■ **What you have to do**:
Whenever the string "accomplish" appears in a line below, please copy the line out.
*** Data under study ***
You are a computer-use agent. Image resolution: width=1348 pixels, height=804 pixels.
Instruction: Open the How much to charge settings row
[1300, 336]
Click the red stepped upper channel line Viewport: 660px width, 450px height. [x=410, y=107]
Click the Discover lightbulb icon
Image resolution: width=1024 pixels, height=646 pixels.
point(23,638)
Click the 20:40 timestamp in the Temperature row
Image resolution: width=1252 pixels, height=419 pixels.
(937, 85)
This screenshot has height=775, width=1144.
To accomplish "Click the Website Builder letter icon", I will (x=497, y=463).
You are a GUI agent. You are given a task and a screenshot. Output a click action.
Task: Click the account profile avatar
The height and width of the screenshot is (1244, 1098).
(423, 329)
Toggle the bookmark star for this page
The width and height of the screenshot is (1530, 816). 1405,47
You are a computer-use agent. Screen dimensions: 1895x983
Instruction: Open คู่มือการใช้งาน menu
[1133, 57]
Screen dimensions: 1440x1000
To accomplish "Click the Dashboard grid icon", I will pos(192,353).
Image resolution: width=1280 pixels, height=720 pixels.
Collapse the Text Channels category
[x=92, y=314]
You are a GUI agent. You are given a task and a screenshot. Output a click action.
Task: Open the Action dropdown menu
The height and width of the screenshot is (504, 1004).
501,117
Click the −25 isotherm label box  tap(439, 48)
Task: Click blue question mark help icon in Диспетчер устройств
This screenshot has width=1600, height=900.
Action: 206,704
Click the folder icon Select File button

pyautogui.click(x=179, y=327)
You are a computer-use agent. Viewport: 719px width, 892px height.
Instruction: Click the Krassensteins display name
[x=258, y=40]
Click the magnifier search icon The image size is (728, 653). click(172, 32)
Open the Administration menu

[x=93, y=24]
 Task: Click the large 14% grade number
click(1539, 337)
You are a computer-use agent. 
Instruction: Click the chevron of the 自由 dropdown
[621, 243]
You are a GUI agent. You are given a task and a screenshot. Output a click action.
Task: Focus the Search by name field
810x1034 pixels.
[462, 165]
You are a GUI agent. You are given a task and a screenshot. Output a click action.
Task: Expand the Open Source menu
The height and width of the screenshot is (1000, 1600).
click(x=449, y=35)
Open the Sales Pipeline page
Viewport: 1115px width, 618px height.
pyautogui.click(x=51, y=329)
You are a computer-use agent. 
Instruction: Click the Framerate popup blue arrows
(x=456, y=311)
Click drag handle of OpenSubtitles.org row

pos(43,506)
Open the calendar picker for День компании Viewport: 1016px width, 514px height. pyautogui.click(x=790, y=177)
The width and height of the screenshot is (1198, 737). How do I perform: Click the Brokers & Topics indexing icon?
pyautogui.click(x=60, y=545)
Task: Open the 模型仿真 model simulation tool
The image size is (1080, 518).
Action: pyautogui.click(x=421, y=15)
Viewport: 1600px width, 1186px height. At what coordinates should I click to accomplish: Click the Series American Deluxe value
*** End of Data under study ***
■ **Exercise output**:
To accomplish "Click the Website Builder letter icon", I will (x=497, y=463).
To accomplish "Click the Dashboard grid icon", I will pos(192,353).
Viewport: 1600px width, 1186px height. At what coordinates should I click to accomplish: Click the Series American Deluxe value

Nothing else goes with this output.